WORK ITEM – What lines in the records below mention "icon"? List them all.

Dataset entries
____________
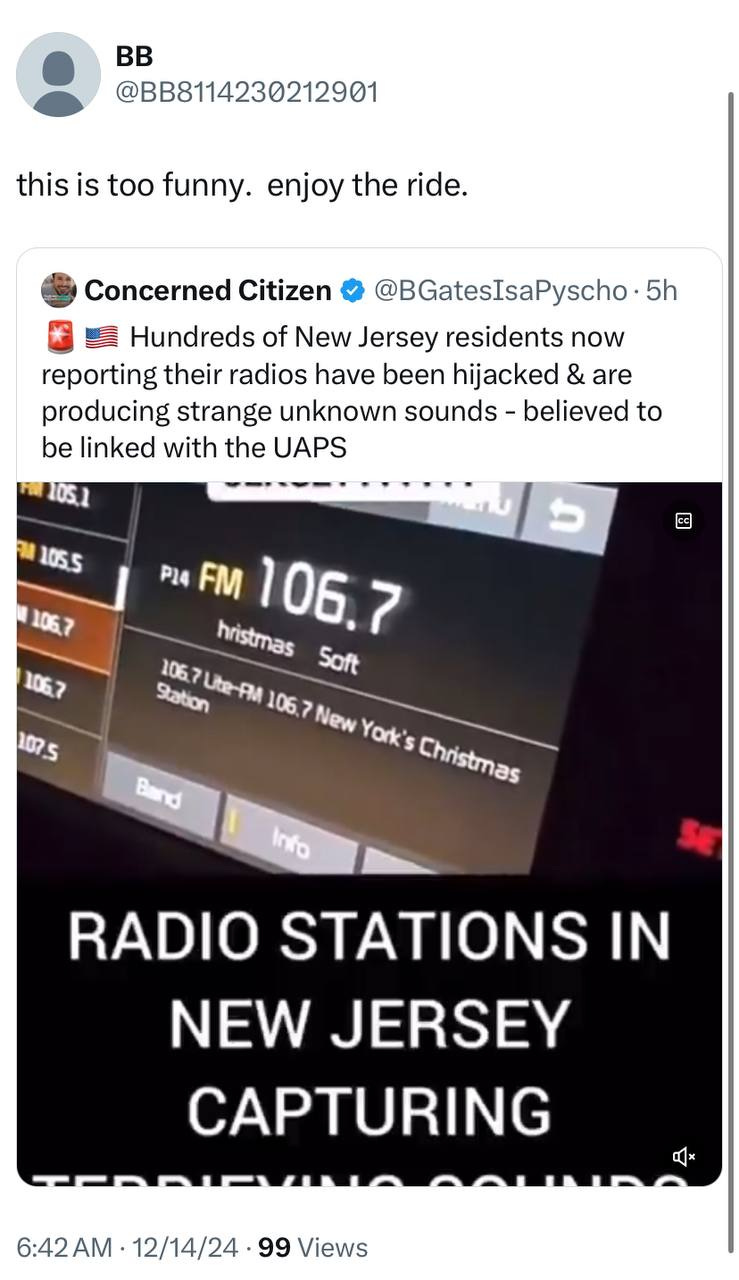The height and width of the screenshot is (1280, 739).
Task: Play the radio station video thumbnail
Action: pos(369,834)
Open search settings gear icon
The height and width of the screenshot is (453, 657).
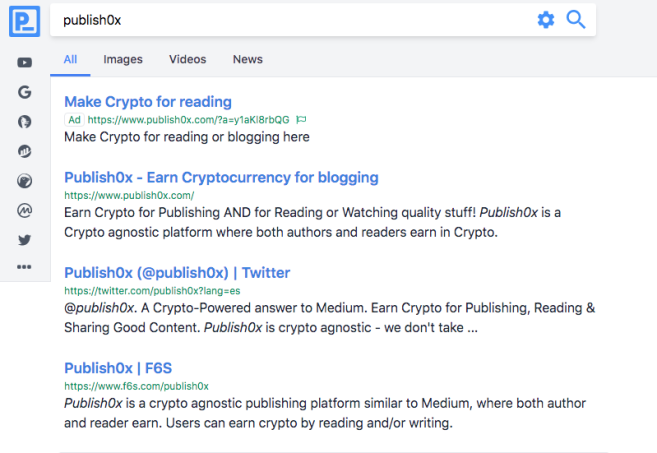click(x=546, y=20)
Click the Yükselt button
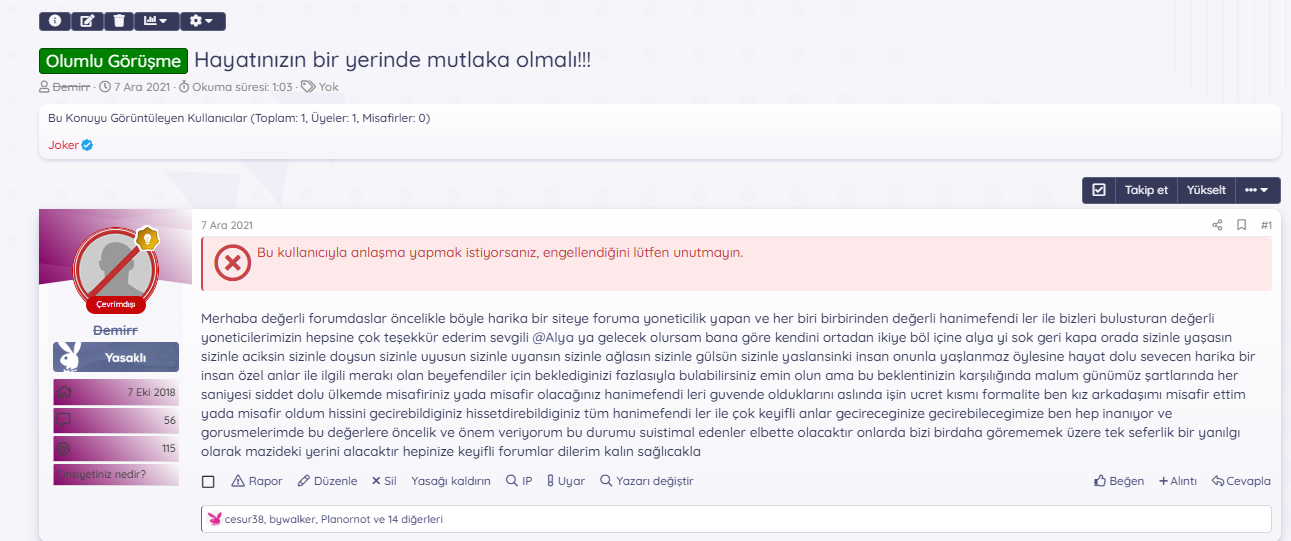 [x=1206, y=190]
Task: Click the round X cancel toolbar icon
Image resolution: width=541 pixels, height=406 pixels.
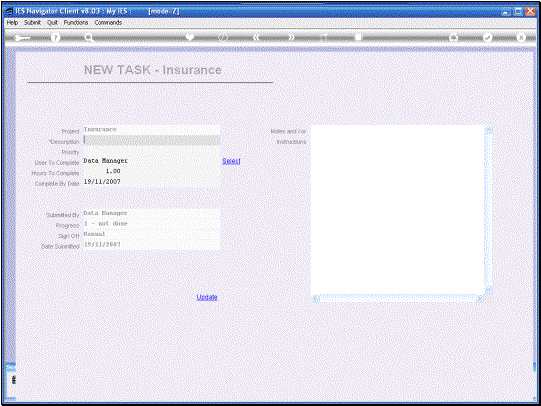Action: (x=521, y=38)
____________
RESPONSE AREA –
Open search settings gear icon
Task: Click the round X cancel toolbar icon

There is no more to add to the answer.